Only the lines from the one containing "Image resolution: width=585" through the one containing "Click the Argentina" should be printed, exactly as they appear below, with both ends included.

(Stored data)
=== Section Start ===

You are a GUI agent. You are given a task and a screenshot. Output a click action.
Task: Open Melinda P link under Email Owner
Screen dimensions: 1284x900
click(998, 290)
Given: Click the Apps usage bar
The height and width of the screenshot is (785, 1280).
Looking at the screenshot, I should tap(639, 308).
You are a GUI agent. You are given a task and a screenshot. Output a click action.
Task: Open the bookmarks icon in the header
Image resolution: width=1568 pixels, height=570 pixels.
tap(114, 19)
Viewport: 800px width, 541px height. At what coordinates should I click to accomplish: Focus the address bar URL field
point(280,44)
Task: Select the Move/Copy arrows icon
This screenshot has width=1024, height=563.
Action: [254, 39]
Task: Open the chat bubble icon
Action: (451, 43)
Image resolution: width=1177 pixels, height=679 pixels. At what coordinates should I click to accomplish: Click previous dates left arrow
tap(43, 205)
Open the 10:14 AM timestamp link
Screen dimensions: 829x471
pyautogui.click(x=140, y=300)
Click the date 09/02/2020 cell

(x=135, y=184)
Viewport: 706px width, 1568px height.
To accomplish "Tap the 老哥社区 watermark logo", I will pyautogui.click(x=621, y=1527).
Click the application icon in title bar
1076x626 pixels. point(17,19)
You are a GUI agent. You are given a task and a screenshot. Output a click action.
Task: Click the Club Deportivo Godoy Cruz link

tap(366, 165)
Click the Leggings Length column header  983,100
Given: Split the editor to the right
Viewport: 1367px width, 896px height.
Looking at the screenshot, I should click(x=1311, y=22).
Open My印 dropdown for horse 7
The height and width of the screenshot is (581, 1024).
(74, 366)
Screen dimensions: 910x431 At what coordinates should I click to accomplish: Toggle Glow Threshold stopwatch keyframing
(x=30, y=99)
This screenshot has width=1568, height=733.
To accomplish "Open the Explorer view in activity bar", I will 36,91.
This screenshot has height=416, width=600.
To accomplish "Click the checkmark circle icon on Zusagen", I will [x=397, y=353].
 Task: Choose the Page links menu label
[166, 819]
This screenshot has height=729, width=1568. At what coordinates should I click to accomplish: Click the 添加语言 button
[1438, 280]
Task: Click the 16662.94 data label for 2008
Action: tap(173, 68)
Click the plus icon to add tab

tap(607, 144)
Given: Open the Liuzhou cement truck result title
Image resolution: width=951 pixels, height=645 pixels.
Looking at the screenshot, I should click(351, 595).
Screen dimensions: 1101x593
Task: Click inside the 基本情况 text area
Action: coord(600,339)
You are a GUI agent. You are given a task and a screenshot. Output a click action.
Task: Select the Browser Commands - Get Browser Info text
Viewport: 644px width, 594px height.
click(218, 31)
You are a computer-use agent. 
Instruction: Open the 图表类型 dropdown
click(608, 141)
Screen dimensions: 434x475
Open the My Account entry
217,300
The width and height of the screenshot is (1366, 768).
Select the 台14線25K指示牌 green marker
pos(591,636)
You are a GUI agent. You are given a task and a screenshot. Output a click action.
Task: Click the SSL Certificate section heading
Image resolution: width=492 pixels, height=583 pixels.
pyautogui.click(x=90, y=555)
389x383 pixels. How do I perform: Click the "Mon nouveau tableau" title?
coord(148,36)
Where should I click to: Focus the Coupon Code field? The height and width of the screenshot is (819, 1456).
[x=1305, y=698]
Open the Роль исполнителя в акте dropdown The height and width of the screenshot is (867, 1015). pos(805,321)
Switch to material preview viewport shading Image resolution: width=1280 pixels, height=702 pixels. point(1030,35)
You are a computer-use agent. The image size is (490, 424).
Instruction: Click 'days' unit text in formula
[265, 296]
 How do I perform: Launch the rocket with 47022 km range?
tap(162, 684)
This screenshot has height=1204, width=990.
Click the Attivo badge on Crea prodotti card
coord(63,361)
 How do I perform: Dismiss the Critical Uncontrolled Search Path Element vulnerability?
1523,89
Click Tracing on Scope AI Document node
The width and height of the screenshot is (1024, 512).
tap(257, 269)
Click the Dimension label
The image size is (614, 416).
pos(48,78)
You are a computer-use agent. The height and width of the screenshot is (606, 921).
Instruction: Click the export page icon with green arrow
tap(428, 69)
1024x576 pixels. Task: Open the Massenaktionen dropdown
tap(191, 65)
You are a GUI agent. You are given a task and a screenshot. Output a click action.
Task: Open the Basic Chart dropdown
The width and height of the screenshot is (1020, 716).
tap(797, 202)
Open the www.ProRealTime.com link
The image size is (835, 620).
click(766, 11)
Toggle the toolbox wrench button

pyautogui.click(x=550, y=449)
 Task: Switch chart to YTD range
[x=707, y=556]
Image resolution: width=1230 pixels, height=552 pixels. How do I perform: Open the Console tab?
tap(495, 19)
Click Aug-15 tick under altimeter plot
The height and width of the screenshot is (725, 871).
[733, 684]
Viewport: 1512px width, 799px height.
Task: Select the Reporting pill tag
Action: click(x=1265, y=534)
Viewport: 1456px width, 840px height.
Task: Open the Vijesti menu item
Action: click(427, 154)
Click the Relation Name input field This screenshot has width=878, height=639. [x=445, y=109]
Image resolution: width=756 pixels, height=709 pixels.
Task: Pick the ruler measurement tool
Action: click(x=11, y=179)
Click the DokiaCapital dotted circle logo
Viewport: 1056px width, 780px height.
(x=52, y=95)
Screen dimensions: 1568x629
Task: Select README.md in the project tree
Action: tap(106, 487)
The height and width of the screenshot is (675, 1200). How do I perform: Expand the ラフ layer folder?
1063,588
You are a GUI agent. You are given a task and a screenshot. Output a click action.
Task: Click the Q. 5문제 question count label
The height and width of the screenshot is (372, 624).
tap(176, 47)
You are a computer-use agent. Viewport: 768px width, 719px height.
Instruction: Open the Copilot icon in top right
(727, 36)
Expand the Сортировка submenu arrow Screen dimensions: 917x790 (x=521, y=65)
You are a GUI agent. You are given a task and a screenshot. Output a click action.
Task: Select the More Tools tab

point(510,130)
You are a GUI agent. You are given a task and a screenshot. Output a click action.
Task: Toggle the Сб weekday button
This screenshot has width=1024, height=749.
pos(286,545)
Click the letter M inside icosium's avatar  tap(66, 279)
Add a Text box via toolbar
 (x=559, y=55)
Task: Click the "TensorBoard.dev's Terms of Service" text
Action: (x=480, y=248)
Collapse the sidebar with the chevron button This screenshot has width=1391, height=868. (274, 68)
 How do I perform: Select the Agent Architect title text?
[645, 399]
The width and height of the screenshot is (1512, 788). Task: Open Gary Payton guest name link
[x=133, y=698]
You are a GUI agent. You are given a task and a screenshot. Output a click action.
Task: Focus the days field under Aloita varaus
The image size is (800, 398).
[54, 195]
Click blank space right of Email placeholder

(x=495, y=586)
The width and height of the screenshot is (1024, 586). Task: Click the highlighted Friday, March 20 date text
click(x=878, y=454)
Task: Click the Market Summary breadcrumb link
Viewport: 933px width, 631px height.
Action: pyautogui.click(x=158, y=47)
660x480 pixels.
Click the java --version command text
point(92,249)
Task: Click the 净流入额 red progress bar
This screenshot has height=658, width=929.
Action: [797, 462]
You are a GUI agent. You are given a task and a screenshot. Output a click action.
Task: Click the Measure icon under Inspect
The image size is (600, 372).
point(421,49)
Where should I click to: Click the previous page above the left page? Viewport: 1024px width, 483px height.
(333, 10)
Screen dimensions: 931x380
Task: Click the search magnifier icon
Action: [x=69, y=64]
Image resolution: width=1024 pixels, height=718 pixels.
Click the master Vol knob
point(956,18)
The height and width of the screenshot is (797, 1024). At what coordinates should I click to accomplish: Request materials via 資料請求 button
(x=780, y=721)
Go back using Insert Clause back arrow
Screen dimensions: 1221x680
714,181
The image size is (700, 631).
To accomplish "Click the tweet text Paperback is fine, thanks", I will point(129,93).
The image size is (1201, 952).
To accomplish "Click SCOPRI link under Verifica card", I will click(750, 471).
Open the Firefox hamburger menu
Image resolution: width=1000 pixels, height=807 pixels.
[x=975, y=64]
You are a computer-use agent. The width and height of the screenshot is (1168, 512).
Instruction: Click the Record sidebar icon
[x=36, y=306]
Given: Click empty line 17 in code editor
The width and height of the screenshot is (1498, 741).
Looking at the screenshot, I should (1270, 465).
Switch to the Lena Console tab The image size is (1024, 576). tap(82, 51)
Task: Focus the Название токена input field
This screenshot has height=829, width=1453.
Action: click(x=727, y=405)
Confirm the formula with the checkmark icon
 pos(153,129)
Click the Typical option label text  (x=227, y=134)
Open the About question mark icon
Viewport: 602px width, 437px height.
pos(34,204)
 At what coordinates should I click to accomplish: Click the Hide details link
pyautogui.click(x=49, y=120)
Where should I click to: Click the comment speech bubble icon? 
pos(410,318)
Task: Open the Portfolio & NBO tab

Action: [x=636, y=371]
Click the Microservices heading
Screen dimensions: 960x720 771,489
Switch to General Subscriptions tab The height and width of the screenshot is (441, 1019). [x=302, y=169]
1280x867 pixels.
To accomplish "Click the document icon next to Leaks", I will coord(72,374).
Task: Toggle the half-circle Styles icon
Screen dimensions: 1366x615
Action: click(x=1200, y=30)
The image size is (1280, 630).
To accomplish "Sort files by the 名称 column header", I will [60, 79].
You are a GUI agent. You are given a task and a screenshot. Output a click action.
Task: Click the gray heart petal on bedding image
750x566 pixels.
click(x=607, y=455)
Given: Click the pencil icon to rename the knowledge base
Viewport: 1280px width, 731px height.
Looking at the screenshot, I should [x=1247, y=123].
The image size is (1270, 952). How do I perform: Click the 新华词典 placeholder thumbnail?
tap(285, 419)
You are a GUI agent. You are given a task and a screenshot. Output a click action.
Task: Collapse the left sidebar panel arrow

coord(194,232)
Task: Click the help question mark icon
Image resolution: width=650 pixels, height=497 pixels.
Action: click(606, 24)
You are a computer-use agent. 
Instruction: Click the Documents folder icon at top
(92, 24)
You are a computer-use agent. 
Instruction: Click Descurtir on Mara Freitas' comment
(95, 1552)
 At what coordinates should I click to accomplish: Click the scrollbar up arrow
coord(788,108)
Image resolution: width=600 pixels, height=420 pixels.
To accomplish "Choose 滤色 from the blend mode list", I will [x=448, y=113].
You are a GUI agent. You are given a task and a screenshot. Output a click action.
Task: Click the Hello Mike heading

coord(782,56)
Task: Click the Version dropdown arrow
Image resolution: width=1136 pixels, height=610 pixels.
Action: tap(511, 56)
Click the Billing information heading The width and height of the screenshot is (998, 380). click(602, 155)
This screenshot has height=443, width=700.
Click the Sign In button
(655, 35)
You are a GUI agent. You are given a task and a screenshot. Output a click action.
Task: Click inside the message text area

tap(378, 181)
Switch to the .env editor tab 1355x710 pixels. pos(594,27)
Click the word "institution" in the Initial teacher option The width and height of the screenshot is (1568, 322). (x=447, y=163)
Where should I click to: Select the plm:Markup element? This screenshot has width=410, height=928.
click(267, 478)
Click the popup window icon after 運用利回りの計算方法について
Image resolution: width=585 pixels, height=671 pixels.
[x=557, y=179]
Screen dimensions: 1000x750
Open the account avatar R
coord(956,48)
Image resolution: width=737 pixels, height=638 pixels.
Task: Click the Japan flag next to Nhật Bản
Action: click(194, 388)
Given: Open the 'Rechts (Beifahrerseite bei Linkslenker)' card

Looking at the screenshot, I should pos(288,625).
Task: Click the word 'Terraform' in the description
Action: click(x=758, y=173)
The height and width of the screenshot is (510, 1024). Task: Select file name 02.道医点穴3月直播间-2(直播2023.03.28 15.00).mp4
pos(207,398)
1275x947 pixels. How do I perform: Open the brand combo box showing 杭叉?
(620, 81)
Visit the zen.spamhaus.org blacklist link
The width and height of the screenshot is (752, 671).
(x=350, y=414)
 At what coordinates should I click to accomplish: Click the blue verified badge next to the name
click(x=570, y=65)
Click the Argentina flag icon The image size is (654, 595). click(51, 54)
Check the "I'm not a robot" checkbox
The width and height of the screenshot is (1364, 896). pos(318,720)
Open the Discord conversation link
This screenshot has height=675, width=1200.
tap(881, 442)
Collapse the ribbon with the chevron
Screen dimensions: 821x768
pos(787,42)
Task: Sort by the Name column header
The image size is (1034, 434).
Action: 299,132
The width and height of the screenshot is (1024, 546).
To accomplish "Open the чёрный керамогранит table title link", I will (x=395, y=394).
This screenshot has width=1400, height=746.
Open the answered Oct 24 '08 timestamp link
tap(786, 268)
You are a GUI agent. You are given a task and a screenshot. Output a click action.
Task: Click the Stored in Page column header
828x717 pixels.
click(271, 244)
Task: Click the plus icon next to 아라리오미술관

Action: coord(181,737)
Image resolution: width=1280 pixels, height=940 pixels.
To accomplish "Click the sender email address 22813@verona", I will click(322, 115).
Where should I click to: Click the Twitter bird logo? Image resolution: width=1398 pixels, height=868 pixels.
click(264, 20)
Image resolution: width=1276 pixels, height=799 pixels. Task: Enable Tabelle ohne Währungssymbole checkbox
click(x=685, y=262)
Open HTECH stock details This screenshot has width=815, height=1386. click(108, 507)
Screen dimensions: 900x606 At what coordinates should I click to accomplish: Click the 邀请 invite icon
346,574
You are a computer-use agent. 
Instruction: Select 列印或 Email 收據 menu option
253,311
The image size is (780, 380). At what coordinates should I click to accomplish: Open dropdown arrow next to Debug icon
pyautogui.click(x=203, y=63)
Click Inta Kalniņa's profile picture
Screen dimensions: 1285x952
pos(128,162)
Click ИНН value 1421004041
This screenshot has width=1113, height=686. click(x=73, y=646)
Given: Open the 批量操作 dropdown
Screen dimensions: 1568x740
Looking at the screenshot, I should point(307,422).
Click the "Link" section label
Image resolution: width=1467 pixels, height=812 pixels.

=== Section End ===

◆ Solved exercise
Image resolution: width=585 pixels, height=671 pixels.
[x=557, y=179]
Screen dimensions: 1000x750
Open the account avatar R
coord(956,48)
Image resolution: width=737 pixels, height=638 pixels.
Task: Click the Japan flag next to Nhật Bản
Action: click(194, 388)
Given: Open the 'Rechts (Beifahrerseite bei Linkslenker)' card

Looking at the screenshot, I should pos(288,625).
Task: Click the word 'Terraform' in the description
Action: click(x=758, y=173)
The height and width of the screenshot is (510, 1024). Task: Select file name 02.道医点穴3月直播间-2(直播2023.03.28 15.00).mp4
pos(207,398)
1275x947 pixels. How do I perform: Open the brand combo box showing 杭叉?
(620, 81)
Visit the zen.spamhaus.org blacklist link
The width and height of the screenshot is (752, 671).
(x=350, y=414)
 At what coordinates should I click to accomplish: Click the blue verified badge next to the name
click(x=570, y=65)
Click the Argentina flag icon The image size is (654, 595). click(51, 54)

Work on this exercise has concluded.